Fermez les yeux et concentrez-vous sur votre front. Le front abrite le « troisième œil », celui qui permet de communiquer avec les esprits et les divinités. Ce troisième œil perçoit l'invisible. Si les médiums possèdent un sixième sens aigu, perçoivent les cris des fantômes et des esprits, et sont souvent saisis d'un étrange sentiment de malaise, c'est précisément parce que leur troisième œil est influencé par les fréquences invisibles de toute chose.

Le praticien doit utiliser le rythme de l'inspiration et de l'expiration pour stabiliser ses ondes cérébrales, facilitant ainsi l'entrée de l'âme du défunt. Il commence par expirer lentement pendant quatre secondes par l'abdomen, puis inspire lentement pendant quatre secondes… Jian Xiang étudia méticuleusement chaque détail des «

Techniques élémentaires pour la formation d'un médium

», les comprenant parfaitement avant d'entamer sa méditation spontanée. Suivant les instructions du livre, il se remémora la scène précédant la mort de Xia Yongyu tout en adaptant son corps à l'espace de la chambre. L'incantation qu'il récita à plusieurs reprises était une prière chamanique hébraïque pour obtenir la réponse d'un proche défunt.

Au bout de dix minutes, Jian Xiang sentit peu à peu sa conscience s'estomper. Ce n'était pas par envie de dormir, mais parce que son rythme cardiaque avait ralenti, plongeant sa conscience dans une anticipation inexplicable d'une réaction violente, comme le silence avant la tempête.

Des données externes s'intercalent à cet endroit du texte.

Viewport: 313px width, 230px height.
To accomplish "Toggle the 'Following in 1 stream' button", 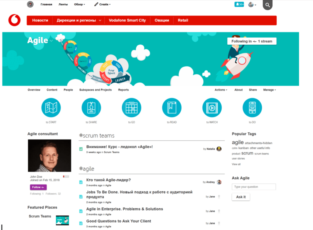I will click(252, 41).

Une fraction de seconde avant que Jian Xiang ne perde pleinement conscience, une vague d'énergie tremblante le submergea. Il eut le souffle coupé et ses oreilles bourdonnèrent d'un sifflement assourdissant, comme s'il se noyait sous une pression immense après avoir manqué d'oxygène en plongeant dans les profondeurs de l'océan.

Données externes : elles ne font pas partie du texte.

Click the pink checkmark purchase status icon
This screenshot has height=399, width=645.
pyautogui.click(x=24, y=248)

Il voulait sauver sa conscience qui s'évanouissait rapidement, mais il ne pouvait plus rien faire.

Lorsque Jian Xiang ouvrit les yeux, il ne vit que l'obscurité totale. Ce n'est qu'après que ses yeux se furent progressivement habitués à la faible lumière qu'il réalisa qu'il voyait le plafond de la chambre 401.

Les vêtements de Jian Xiang étaient trempés de sueur, sa peau le brûlait et ses membres étaient faibles et engourdis. Il savait qu'il avait dû faire un effort physique intense pendant son inconscience, mais il ignorait précisément ce qu'il avait fait. Durant cet épisode, il avait complètement perdu connaissance, sans la moindre sensation ni le moindre rêve. Jian Xiang voulait désespérément se lever immédiatement, mais son corps était incapable de rassembler la moindre force.